* **REQUIRED ACTION**: Within the material below, tally every line that holds the word "Open", then give the tally and nothing more.

* **DATASET CONTENT**:
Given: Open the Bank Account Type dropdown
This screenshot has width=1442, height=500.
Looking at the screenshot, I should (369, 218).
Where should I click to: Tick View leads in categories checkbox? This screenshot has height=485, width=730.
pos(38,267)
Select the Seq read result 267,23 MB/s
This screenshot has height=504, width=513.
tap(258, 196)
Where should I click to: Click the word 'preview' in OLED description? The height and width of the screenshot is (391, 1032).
---
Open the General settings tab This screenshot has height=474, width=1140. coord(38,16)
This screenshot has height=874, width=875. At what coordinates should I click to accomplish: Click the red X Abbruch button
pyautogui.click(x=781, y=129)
--
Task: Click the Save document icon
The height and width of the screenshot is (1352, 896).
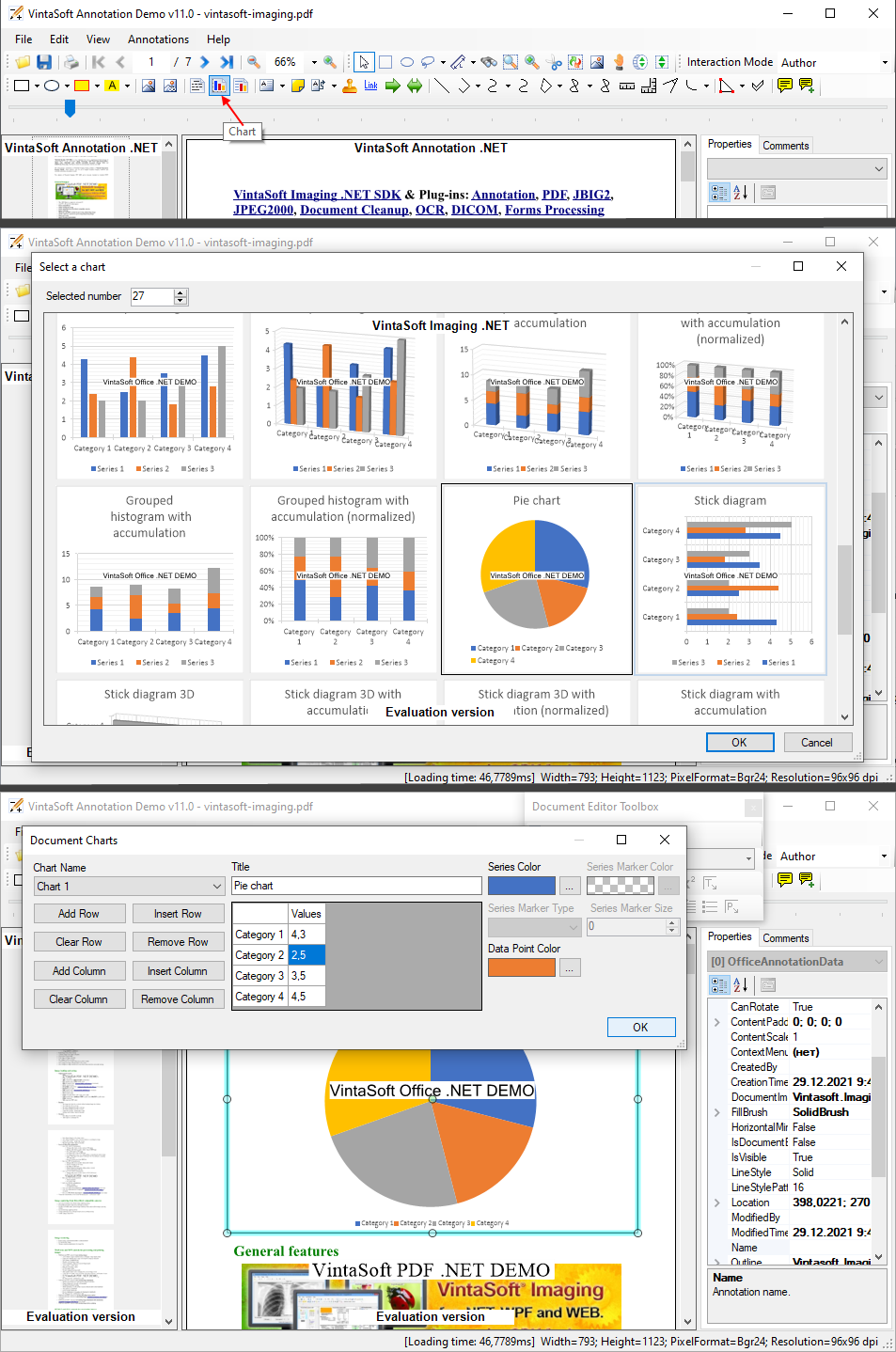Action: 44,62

* **EXERCISE RESULT**: 2